И была права, он признал, крыть оказалось нечем. К тому же ещё на заре эпохи один большой знаток изрёк: «Сын за отца не ответчик». Дочь, надо думать, тоже.

При всем своём кокетстве и насмешливости Лиза обладала холодным трезвым умом. Першин потом не раз убеждался, как она умеет настоять на своём: если ей надо было, она не отступала, добивалась настойчиво, пока не достигала цели. Трудно было предположить в хрупкой грациозной девушке такую волю и такую решимость.

Они беседовали каждый день, но палата была на троих — чужие уши, любопытные взгляды; они стали посиживать в укромных углах. Она таскала ему передачи, подкармливала с домашнего стола, и Першин не сопротивлялся, съедал, потому что госпиталь — он госпиталь и есть: для десантника хватит лишь не умереть от голода.

Поначалу его часто навещали мать и отец. Им это было невподым, ехали через весь город, отпрашивались с работы. Вскоре они поняли, что сын в надёжных руках, пропасть ему не дадут, и отступились, доверили ей, а сами приезжали по выходным, после рынка.

Лизе нравилось его кормить, она сидела рядом и смотрела, как он ест. Его аппетит завораживал её, повергал в немое восхищение. Давно известно, что ничто так не влюбляет женщину, как возможность накормить: предмет заботы неизбежно становится любимым.

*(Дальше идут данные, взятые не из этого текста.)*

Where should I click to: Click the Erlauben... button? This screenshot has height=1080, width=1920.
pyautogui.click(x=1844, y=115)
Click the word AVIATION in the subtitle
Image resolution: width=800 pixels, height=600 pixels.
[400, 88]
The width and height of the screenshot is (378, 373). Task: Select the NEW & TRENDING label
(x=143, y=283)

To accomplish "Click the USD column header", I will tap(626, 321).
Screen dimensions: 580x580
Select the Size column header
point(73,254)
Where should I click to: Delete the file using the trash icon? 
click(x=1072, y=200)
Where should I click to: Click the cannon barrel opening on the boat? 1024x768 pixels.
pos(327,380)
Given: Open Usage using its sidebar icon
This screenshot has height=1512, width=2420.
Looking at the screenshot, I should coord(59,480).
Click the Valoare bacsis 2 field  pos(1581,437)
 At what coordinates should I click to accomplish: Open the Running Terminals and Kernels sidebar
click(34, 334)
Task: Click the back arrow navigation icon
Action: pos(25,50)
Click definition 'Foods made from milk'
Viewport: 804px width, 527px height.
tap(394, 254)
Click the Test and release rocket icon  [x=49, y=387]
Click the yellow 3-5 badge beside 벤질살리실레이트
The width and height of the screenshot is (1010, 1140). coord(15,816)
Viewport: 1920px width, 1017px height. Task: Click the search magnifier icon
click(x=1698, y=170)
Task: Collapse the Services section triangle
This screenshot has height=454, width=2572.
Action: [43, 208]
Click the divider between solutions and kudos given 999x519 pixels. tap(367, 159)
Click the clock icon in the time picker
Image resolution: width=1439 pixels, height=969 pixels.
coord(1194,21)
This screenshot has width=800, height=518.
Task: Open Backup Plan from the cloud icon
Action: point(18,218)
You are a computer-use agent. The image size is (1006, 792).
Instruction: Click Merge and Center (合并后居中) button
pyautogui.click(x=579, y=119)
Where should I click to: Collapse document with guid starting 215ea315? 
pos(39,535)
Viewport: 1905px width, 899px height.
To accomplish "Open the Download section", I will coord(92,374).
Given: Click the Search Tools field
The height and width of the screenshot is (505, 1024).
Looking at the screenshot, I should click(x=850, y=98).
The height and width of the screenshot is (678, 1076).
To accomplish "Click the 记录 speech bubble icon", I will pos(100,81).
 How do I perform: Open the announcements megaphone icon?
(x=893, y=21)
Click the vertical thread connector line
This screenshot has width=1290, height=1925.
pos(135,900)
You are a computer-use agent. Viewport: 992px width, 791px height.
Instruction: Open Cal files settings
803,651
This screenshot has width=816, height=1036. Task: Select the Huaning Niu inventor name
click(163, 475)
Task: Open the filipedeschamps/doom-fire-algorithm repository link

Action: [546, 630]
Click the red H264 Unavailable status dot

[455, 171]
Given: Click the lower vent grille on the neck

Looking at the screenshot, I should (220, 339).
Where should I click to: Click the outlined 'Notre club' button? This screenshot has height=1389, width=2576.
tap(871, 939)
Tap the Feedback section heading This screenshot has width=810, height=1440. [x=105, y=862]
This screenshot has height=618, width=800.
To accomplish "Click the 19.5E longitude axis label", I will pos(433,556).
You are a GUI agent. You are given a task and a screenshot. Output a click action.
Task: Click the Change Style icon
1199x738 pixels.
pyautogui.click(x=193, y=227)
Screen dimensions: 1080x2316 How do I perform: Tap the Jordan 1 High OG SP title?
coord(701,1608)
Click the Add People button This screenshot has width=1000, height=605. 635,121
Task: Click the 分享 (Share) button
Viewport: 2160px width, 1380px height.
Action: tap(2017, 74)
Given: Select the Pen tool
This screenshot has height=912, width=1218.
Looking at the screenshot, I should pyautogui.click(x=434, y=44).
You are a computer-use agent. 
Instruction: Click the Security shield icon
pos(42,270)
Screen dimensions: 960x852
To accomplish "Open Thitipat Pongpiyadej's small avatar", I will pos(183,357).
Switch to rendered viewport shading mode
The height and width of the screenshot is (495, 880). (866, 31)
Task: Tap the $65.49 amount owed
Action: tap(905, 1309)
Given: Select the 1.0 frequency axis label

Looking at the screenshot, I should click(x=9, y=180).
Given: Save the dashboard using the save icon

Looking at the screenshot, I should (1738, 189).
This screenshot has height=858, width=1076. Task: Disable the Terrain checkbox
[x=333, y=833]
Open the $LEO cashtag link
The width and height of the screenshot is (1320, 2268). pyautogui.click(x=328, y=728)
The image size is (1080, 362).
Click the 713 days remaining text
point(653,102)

Аппетит Першина сразил её окончательно. Иногда его разбирал стыд за свою беспринципность — жирует на генеральских харчах, но Лиза опровергла его в два счета:

— Это входит в лечебный процесс, — заявила она решительно и даже прошантажировала слегка. — Если ты не пойдёшь на поправку, я не получу зачёт.

Она в момент отбила у него охоту голодать по политическим мотивам, из-за неприязни к генералам, тем более, что сами генералы ели не задумываясь.

Зачёт она сдала. Першин вместе с ней трясся в коридоре у дверей профессорского кабинета, вполголоса бубнил угрозы: если ей не поставят зачёт, он покажет в натуре, что такое действия штурмовой группы при контакте с противником.

…тоннель впереди изгибался плавной дугой и исчезал за поворотом. На плане каждый тоннель напоминал дерево: коридоры уходили в разные стороны, как ветки от ствола, и снова ветвились, проследить их до конца было трудно. Вместе с проводником Першин прошёл один из коридоров, увешанный кабельными кронштейнами и пучками проводов, время от времени коридор менял направление, потолок снижался, приходилось нагибаться, но они продолжали движение, пока не уткнулись в решётку.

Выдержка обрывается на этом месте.